The twenty-nine FAQs are designed to clarify issues as banks implement policies and procedures to identify and verify the identity of new account customers. For example, a customer is the person who opens an account, and does not include a loan applicant who is denied. If someone with a power-of-attorney opens an account on behalf of a competent individual, the principal, not the agent, is the customer. If the principal does not have legal capacity, the customer is the person holding the POA. Customers renewing a loan or CD are not "new" unless there has been a lag between closing an old account and opening a new one. While the rule requires banks to have a physical address for customers, the guidance explains that a rural mailbox number is acceptable.
Since verification is an important part of a CIP, banks have questioned to what extent the information provided by a customer must be verified.

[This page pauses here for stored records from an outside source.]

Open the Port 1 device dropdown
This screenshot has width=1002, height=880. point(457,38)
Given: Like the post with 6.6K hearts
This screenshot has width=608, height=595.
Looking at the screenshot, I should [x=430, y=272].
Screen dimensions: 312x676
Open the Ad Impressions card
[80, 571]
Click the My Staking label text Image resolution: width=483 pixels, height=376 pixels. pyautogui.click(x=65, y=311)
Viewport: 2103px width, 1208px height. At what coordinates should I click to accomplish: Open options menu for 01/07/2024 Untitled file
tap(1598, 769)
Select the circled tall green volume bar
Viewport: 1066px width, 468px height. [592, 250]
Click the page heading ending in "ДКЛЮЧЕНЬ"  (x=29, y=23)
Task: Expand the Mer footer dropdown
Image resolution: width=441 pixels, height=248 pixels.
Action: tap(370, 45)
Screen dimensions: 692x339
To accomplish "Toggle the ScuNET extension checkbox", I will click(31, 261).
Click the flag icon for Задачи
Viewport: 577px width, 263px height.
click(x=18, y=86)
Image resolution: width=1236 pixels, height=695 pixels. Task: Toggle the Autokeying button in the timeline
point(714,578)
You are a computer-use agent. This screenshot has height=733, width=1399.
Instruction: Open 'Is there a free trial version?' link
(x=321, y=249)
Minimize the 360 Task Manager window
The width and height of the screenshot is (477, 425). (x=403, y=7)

The guidance says not every element must be verified, but enough to ensure the bank has sufficient information to "form a reasonable belief it knows the true identify of the customer." The bank must retain information provided at the time the account was opened, so retaining only information provided later that updates a file (e.g., a change of address) will not meet the regulatory requirements.
As for checking new accountholders against terrorist lists, the guidance urges banks to adhere to OFAC requirements and restrictions, since no official terrorist list has yet been established. The regulatory agencies also stress that each bank's CIP must be risk-based, with additional steps taken to verify identify for high-risk accounts or customers and that a CIP is only one element of a bank's anti-money laundering program.